## Passage
====

- Church: Catholic Church
- Archdiocese: Archdiocese of Santiago de Compostela
- In office: 1603–1614
- Predecessor: Juan de Sanclemente Torquemada
- Successor: Juan Beltrán Guevara y Figueroa
- Previous posts: Bishop of Cádiz (1596–1601) Bishop of Segovia (1601–1603)

Orders
- Consecration: 16 Feb 1597 by Bernardo Sandoval Rojas

Personal details
- Born: 13 Nov 1555 Jaén, Spain
- Died: 1 Jul 1614 (age 58) Santiago de Compostela, Spain

= Maximilian of Austria (bishop) =

Roman Catholic prelate

Maximiliano de Austria (13 November 1555 – 1 July 1614) was a Roman Catholic prelate who served as Archbishop of Santiago de Compostela (1603–1614), Bishop of Segovia (1601–1603), and Bishop of Cádiz (1596–1601).

====

## Material provided
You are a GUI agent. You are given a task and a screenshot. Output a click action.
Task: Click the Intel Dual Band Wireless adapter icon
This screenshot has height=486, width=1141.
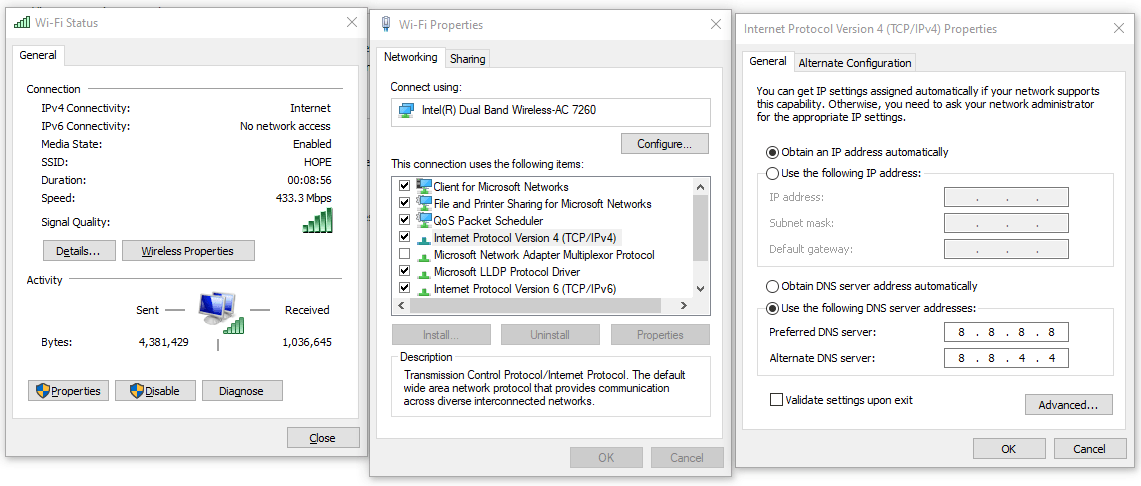(x=406, y=111)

====

## Tasks to complete
A – According to the passage on Maximilian of Austria, who consecrated him, and on what date?
B – Resume the passage on Maximilian of Austria, the bishop, starting right after its last sentence.

## Answers to the problems
A – Bernardo Sandoval Rojas consecrated him on 16 February 1597.

B –
==Biography==
Maximiliano de Austria was born in Jaén, Spain as an illegitimate son of Leopoldo de Austria, Bishop of Córdoba and an illegitimate son of Maximilian I, Holy Roman Emperor. On 23 September 1596, he was appointed during the papacy of Pope Clement VIII as Bishop of Cádiz. On 16 February 1597, he was consecrated bishop by Bernardo Sandoval Rojas, Bishop of Jaén. On 27 August 1601, he was appointed during the papacy of Pope Clement VIII as Bishop of Segovia. On 21 April 1603, he was appointed during the papacy of Pope Clement VIII as Archbishop of Santiago de Compostela. He served as Archbishop of Santiago de Compostela until his death on 1 July 1614.

According to Manuel Gago Mariño, the sculptures at the base of the Maximilian Staircase of the Santiago de Compostela Cathedral, directed by Maximilian are also related to the Battle of Clavijo.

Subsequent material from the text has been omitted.